I am trying to determine optimal decision boundaries for a sequential probability ratio test. (Bogacz (2006) has something close to what I need, but not quite.) Following Griffith et al. (2021; The statistics of optimal decision making), I treat that as distinguishing between two normal distributions with different means and identical standard deviations, choosing one answer if the upper decision boundary is reached, another answer if the lower decision boundary is reached, and sampling more information in between. Assuming the categories to be distinguished have probabilities p and 1-p, payoff should be:
payoff=(1-p)Φ(x,μ1,σ)-pΦ(x,μ2,σ)-(1-p)(1-Φ(y,μ1,σ))+p(1-Φ(y,μ2,σ))-a(y-x)
where Φ is the cumulative normal distribution, μ1 and μ2 are the means of the underlying normal distributions, σ is their common standard deviation, and x and y are the lower and upper decision boundaries. Then
(1-p)Φ(x,μ1,σ) = payoff for true negatives
pΦ(x,μ2,σ) = payoff for false negatives
(1-p)(1-Φ(y,μ1,σ)) = payoff for false positives
p(1-Φ(y,μ2,σ)) = payoff for true positives
a(y-x) = sampling cost, proportional to the difference between the decision boundaries.

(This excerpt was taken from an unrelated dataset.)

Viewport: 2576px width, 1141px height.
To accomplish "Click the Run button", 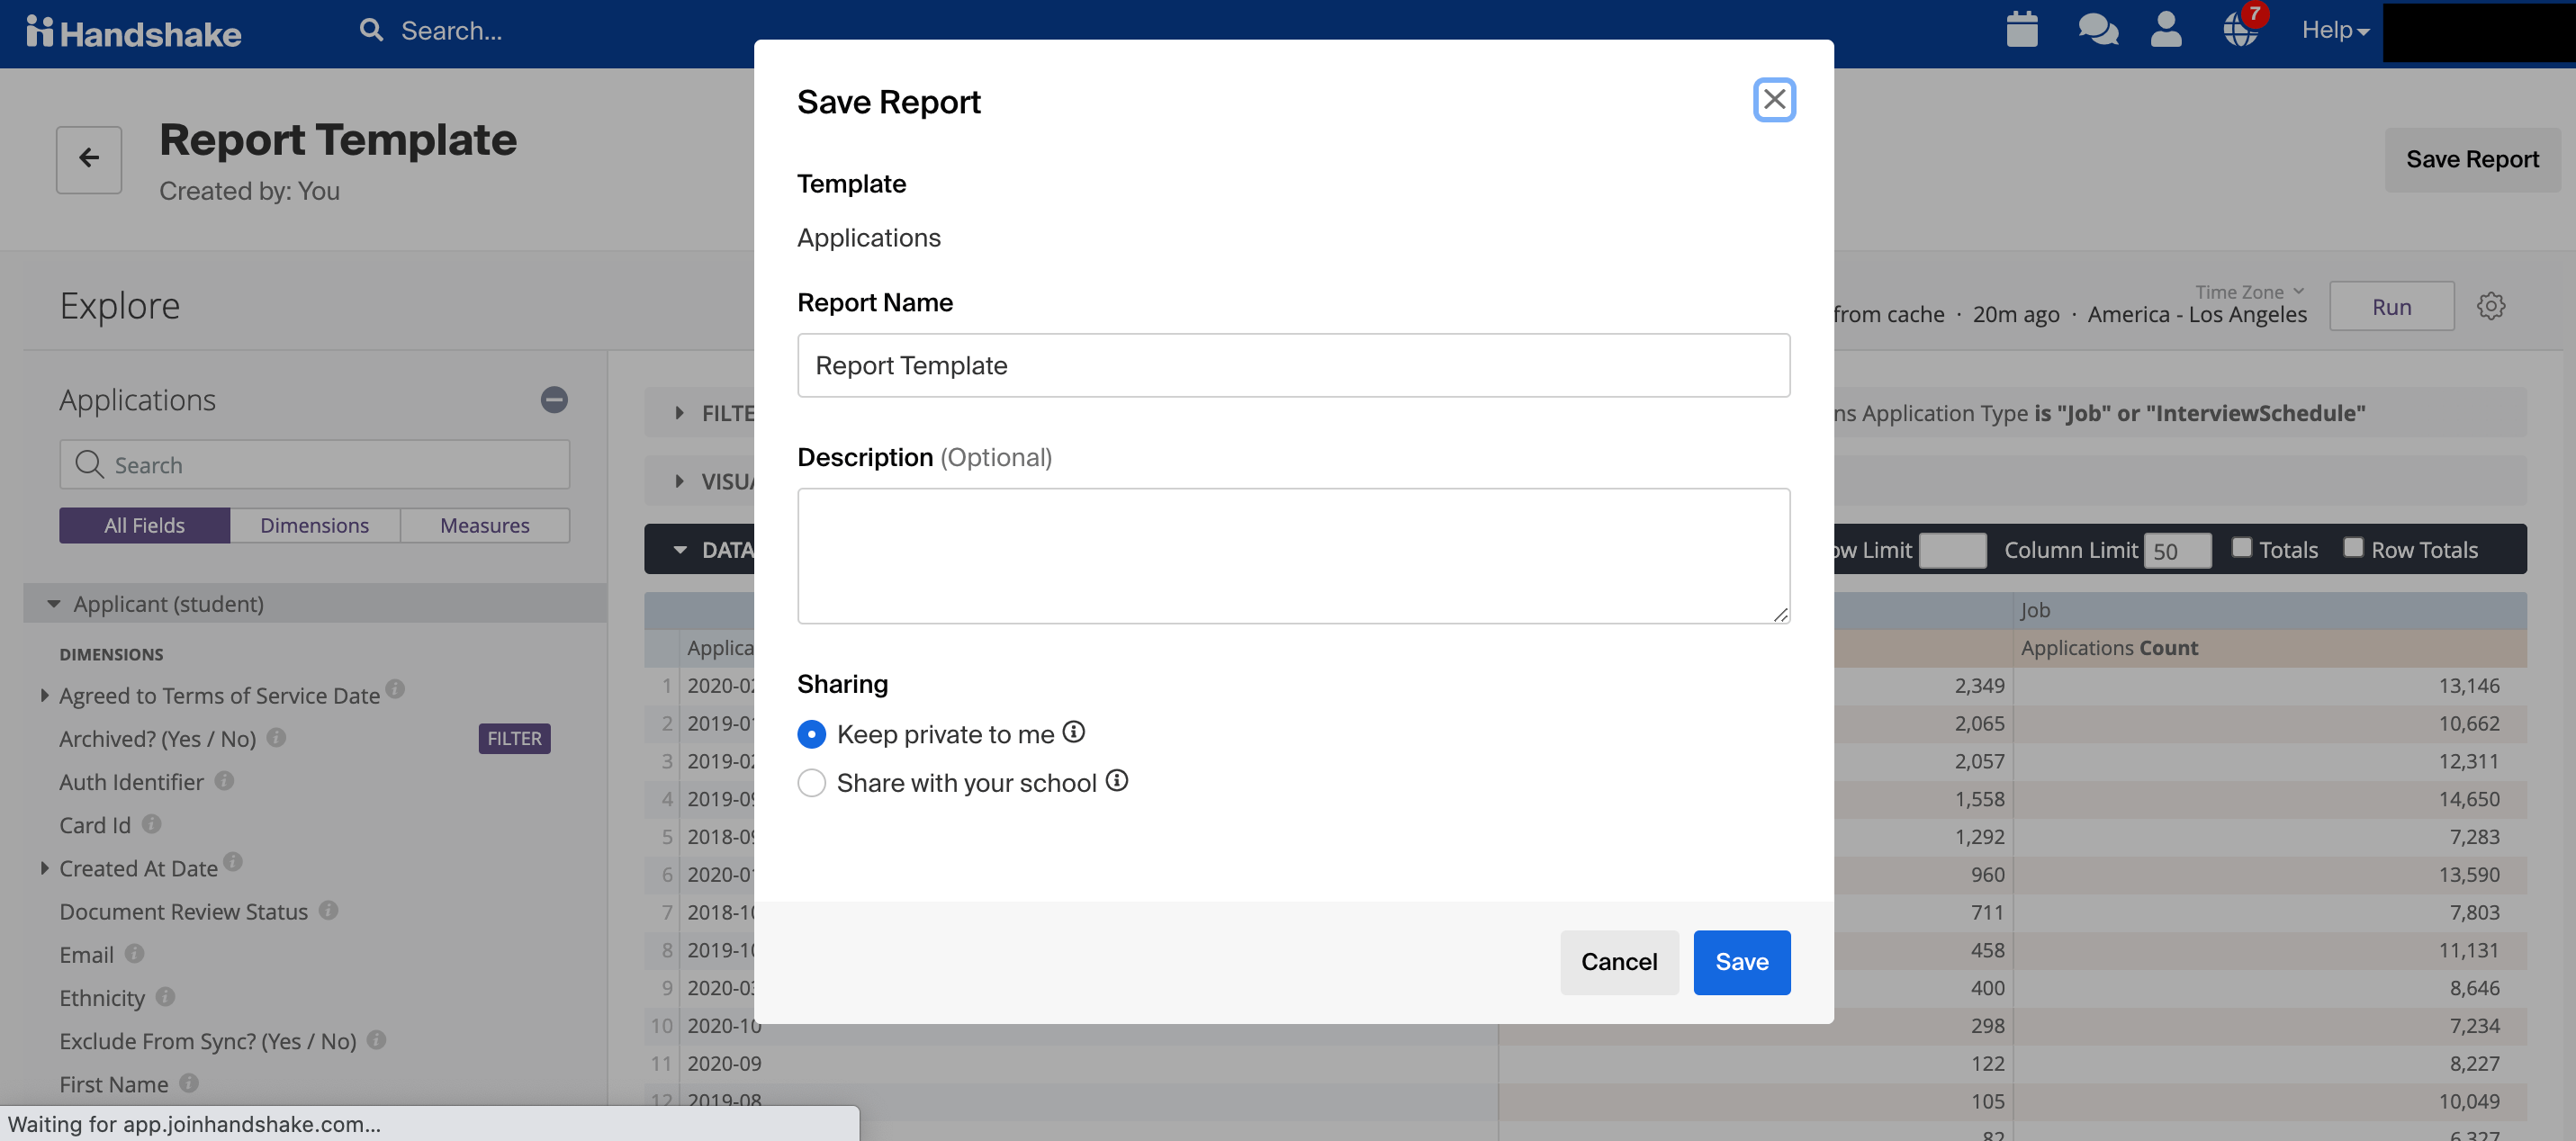I will [2391, 306].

I can approximate the maximum payoff using numerical methods, like this:
Payoff as a function of upper and lower decision boundaries, for p = 0.55
But this seems like something that should have a closed form solution. I could find the derivative if I had only one variable, but I have two, x and y. And the answer I need is the vector (x, y) that gives me both decision boundaries.
(This is for a paper I am working on, so if it gets published and you want your real name in the acknowledgements, send me a message. That's assuming I have understood the SPRT well enough and that the above is a valid approach, which I am not quite sure of.)